The restructuring plan is a sham which should be dead-on-arrival until the full truth of Noble’s alleged malfeasance and self dealing have been fully investigated and exposed. Goldilocks is performing a valuable public service by bringing legal action against Noble. One has to wonder where CIC, Templeton, Orbis and Prudential have been napping during all of this. And bondholders need to lawyer up because all the asset sales you have been reading about are like burning your furniture to heat your home, in short, you are getting screwed!
The SGX and MAS have proven themselves incapable and impotent while greed has blinded the vast array of financial intermediaries who have enabled this tragedy. While I remain open to being proven wrong, Richard Elman, his management, E&Y and every single board member have utterly disgraced themselves through the most appalling lack of transparency, financial controls and governance. This indeed is Asia’s Enron.
What is needed now is for the courts and the legal system to do the regulators job and step in and force the disclosure and transparency the regulators have been unwilling to demand. Until that is done no one should approve this restructuring plan.
The most diabolical and dubious of aspect of this so-called “plan” is the clause whereby shareholders and bondholders release the company, its management and its board from claims of fraud and malfeasance. Do no such thing, for these scoundrels must be held to account. I have been on top of this situation for years now and until it’s proven otherwise such an agreement is providing nothing less than a get out of jail free card.
I believe that when fully transparency is provided on Noble’s finances the financial world will be shocked at how much shareholder and bondholder funds have been paid out to this catastrophic management while the shares have fallen 99%, The perpetuals 90% or so, and the bonds 60-65%. The destruction of value has been truly epic and yet management believes they deserve a large share of a recapitalized New Noble? Never! The sheer audacity is astounding, and the silence from Noble’s leading shareholders, lenders and bondholders is deafening. Is the old saying true? “Sheep deserves to get slaughtered.” I like sheep so I say no. Rise up all you sheep and defend yourselves.
One must sit back and wonder what is going on when some of the most sophisticated of global investors lose so much money without a whimper.
Goldilocks, for whom I cannot have any pity is at least showing they are willing to stand up for their shareholder rights. Personally I would never give my funds to anyone who loses everything and does nothing about it, for years. There must be an explanation because this has been front page news for a full three plus years now. Surely CIC, Prudential, Orbis and Templeton have some explanation for their lack of action, or is the explanation worse than the funds lost?

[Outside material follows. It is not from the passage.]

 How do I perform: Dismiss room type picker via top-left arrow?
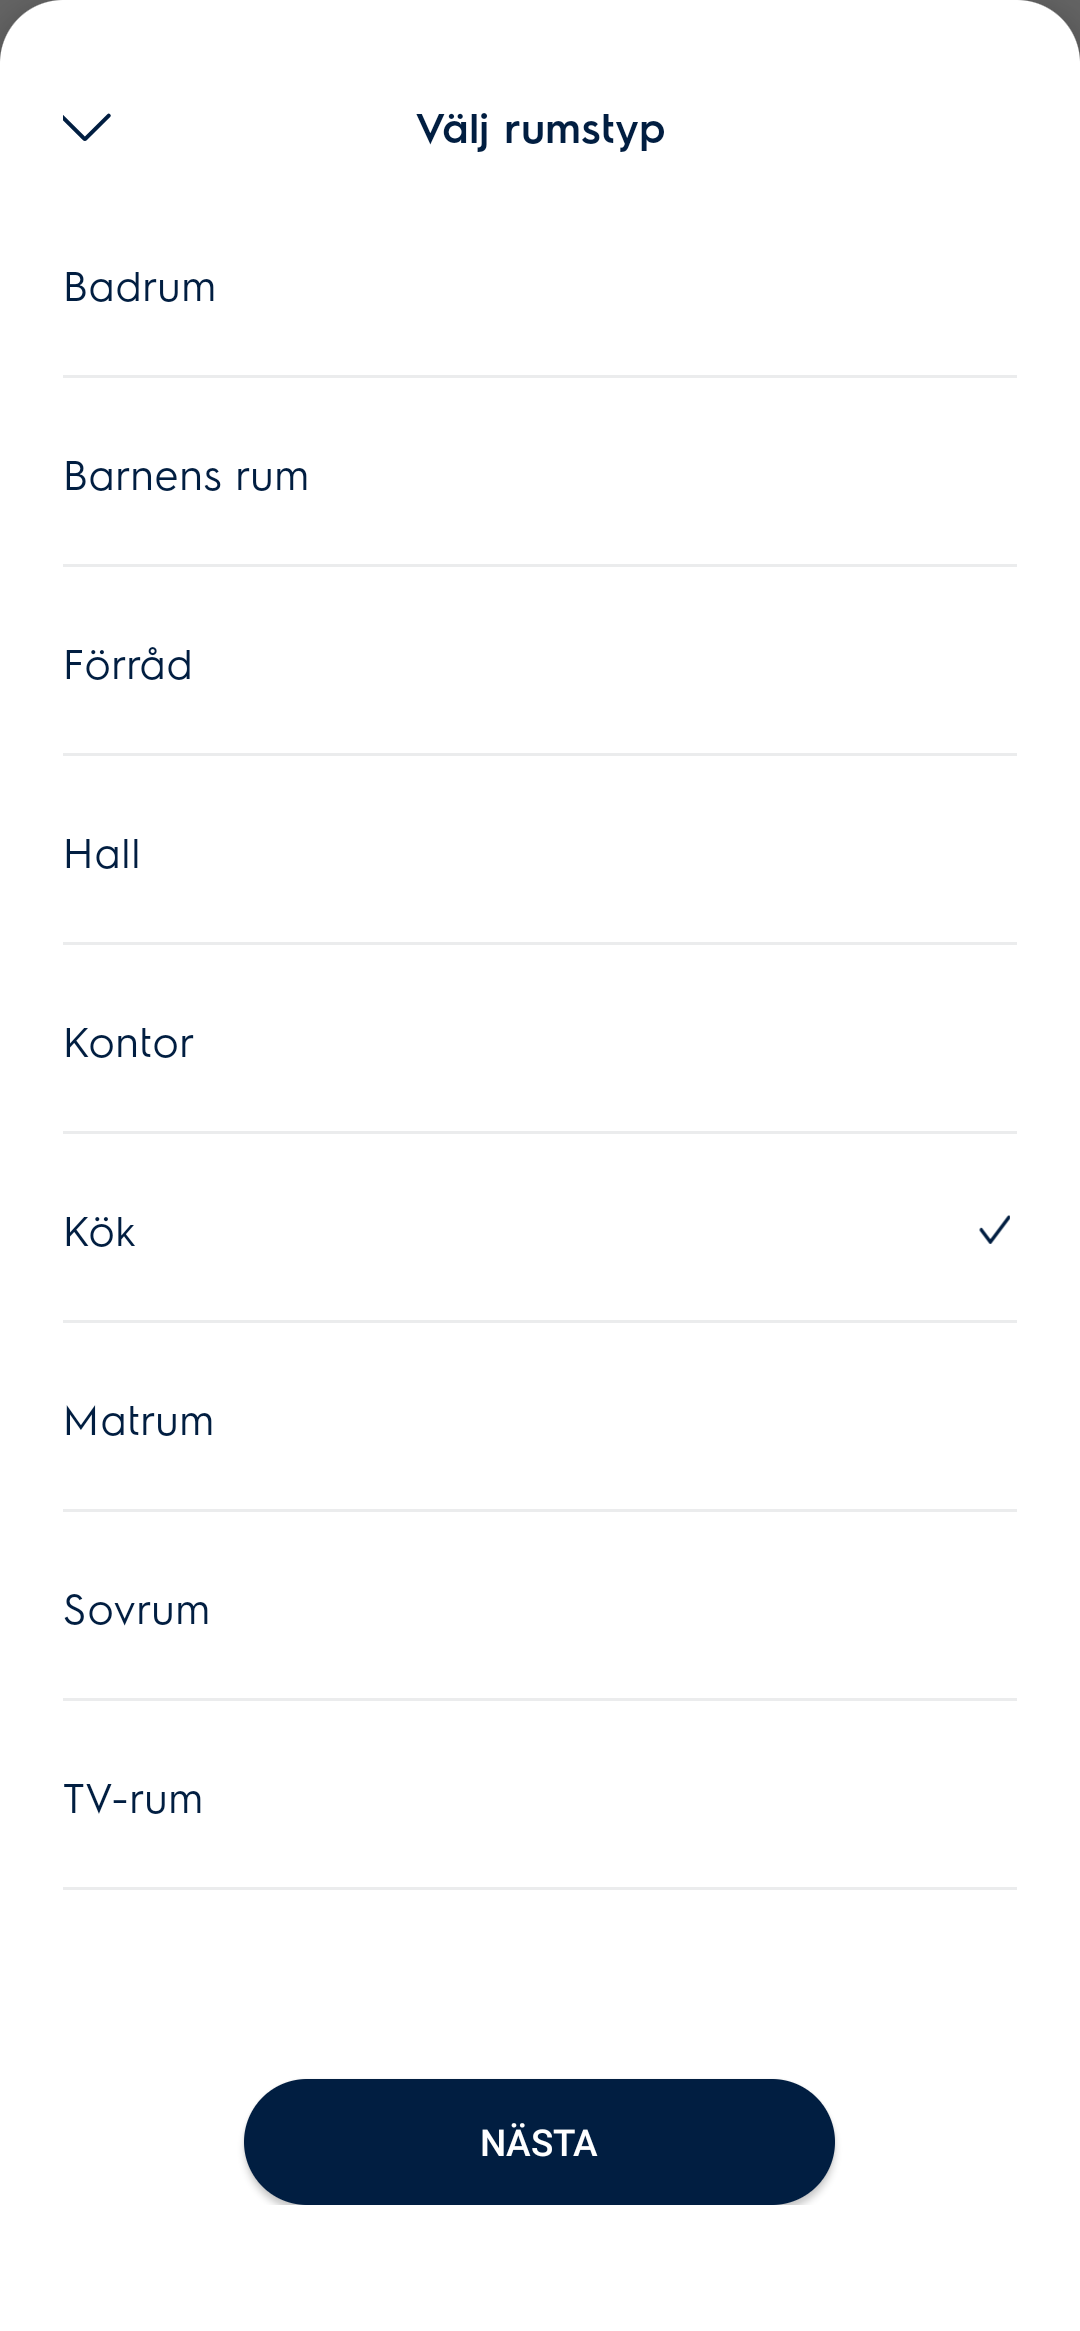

More than seven years ago while analyzing a different commodity trader I did a comparative analysis with other trading houses including Noble. Noble Group stood out to me because of their negative cash flow while generating book profits. Strange right? It certainly was. Their mark-to-market positions were generating those profits and they were increasing dramatically, and increasingly out of touch with reality. In the early days though, Noble’s opaque financials meant one couldn’t readily ascertain what they were doing to make those paper profits, but it was plausible. I made a mental note to stay away from Noble and went back to the other company occupying my attention.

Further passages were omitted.